M. Abatay et ses collègues, ainsi que M. Sahin soutiennent devant les tribunaux allemands que les chauffeurs routiers travaillant dans le transport international de marchandises restent dispensés d’un permis de travail allemand pour le trajet entre la Turquie et l’Allemagne en s’appuyant sur les clauses de standstill du protocole additionnel de 1972 et de la décision nº1/80. Le Bundessozialgericht a posé des questions sur l’interprétation desdites clauses à la Cour de justice des Communautés européennes.

Selon la Cour, les clauses de standstill du protocole additionnel de 1972 et de la décision nº1/80 peuvent être invoquées par les ressortissants turcs dans l'État membre concerné pour écarter l'application du droit interne contraire.

En effet, la Cour constate que ces dispositions énoncent des obligations claires, précises et inconditionnelles.

La Cour examine alors la portée des deux clauses pour conclure qu'elles sont de même nature et poursuivent un objectif identique. Elles visent à établir des conditions favorables pour la mise en place progressive du droit d'établissement et de la libre prestation des services ainsi que de la libre circulation des travailleurs en interdisant aux autorités nationales d'introduire de nouveaux obstacles auxdites libertés fondamentales.

Ensuite, la Cour étend à la clause de standstill figurant dans la décision nº 1/80 l'interprétation qu'elle avait déjà donnée de la clause similaire relative à la liberté d'établissement et à la libre prestation de services. En conséquence, elle juge que la première de ces clauses empêche les États membres d'appliquer aux ressortissants turcs se trouvant sur leur territoire en situation régulière un traitement moins favorable en ce qui concerne l'accès au premier emploi que celui applicable lors de l'entrée en vigueur de la décision nº 1/80 (01.12.1980).

Toutefois, la clause de standstill de la décision nº 1/80 n'est pas applicable aux présentes affaires car cette décision a pour objet l'intégration des migrants turcs à l'État membre au moyen de l'exercice d'un emploi régulier pendant une certaine durée.
La Cour constate à cet égard que, bien que les chauffeurs turcs en cause se trouvent en Allemagne dans une situation régulière, ils ne sont pas présentes sur le territoire de cet État pendant des périodes suffisamment longues pour leur permettre de s'intégrer à l'Allemagne en tant qu'État membre d'accueil.

Néanmoins, la clause de standstill du protocole additionnel peut être invoquée par une entreprise établie en Turquie qui effectue légalement des prestations des services dans un État membre, ainsi que par des chauffeurs turcs employés par une telle entreprise.
En revanche, la Cour a jugé que pour qu'un prestataire puisse invoquer la libre prestation des services à l'égard de l'État où il est établi, il faut que les services soient fournis à des destinataires établis dans un autre État membre.

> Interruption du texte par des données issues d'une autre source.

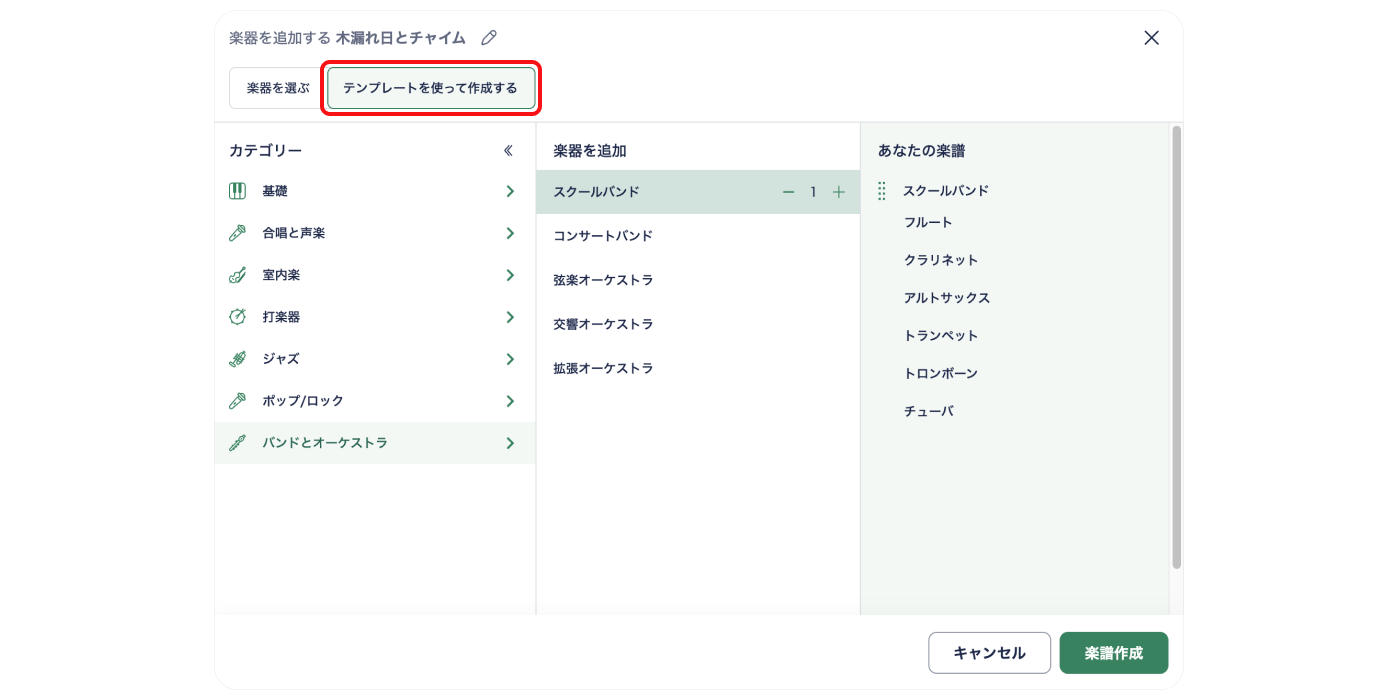Screen dimensions: 1400x700
Task: Select the コンサートバンド template
Action: pos(604,235)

En conséquence, une société comme l'entreprise allemande de M. Sahin ne peut pas invoquer le bénéfice de cette clause de standstill parce que les destinataires de services en cause sont aussi établis en Allemagne.

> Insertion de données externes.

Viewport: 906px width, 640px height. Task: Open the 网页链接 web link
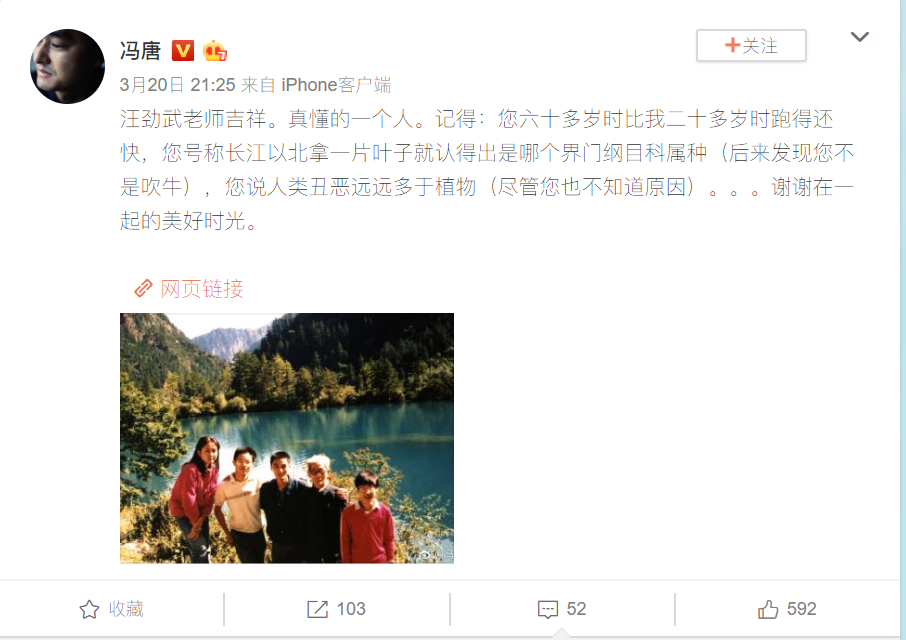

La Cour constate enfin que la réglementation allemande de 1996 comporte des restrictions à la libre prestation des services, mais que c'est au juge national de vérifier si ces restrictions sont nouvelles.

La Cour a déjà jugé qu'une réglementation interne qui subordonne l'exercice de prestations des services sur le territoire national, par une entreprise établie dans un autre État membre, à la délivrance d'une autorisation administrative telle qu'un permis de travail constitue une restriction à la libre prestation des services consacrée par le traité CE. Or, selon l'accord d'association, cette jurisprudence est applicable par analogie.

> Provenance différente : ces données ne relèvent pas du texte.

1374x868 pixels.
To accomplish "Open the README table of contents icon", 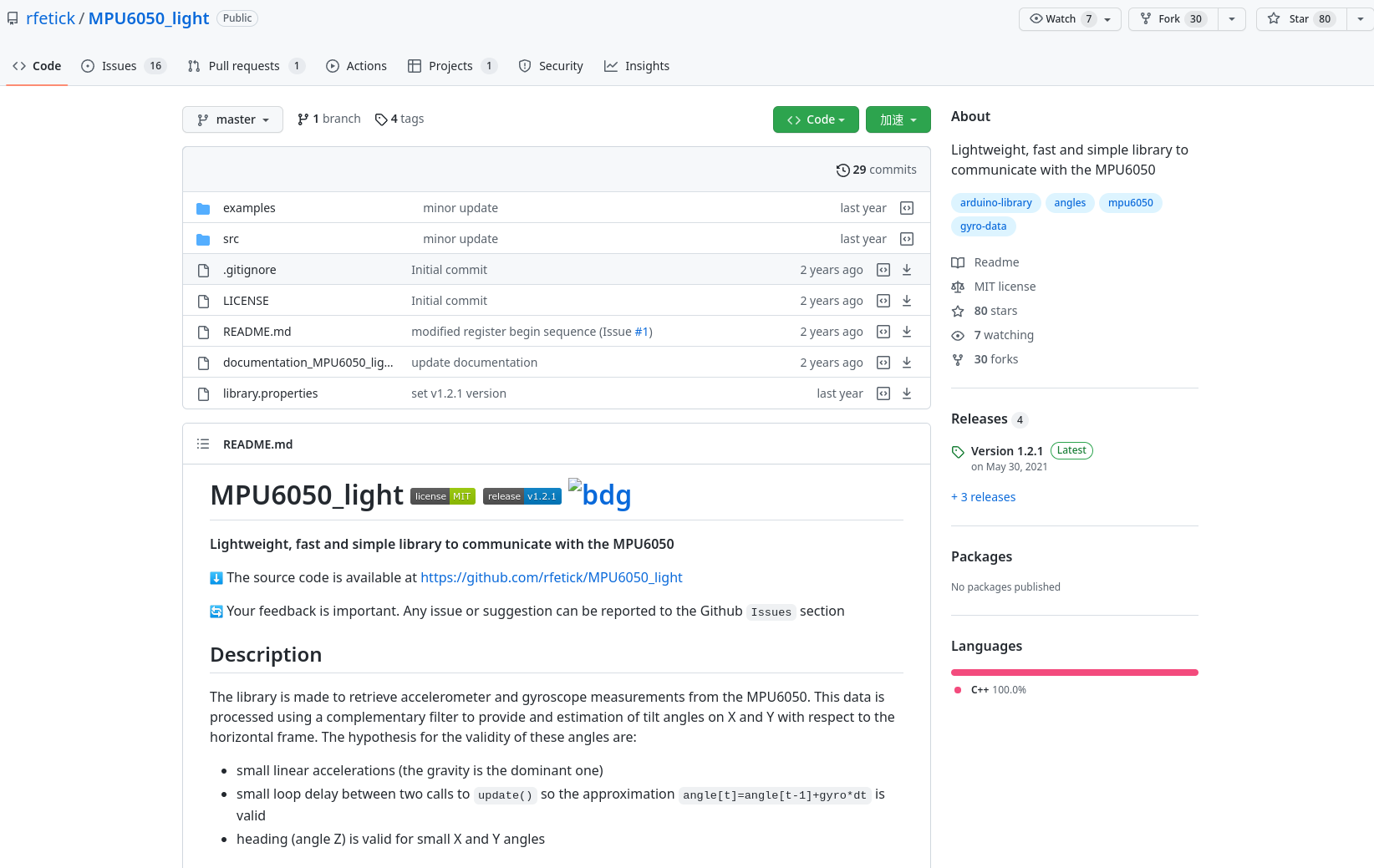I will 203,444.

Quant au point de savoir si les restrictions qu'entraîne la réglementation allemande sont nouvelles, il incombe au juge allemand, compétent pour interpréter le droit national, de vérifier si la réglementation nationale en cause a pour conséquence d'aggraver la situation des requérants par rapport aux règles applicables en Allemagne avant la date d'entrée en vigueur du protocole additionnel (01.01.1973).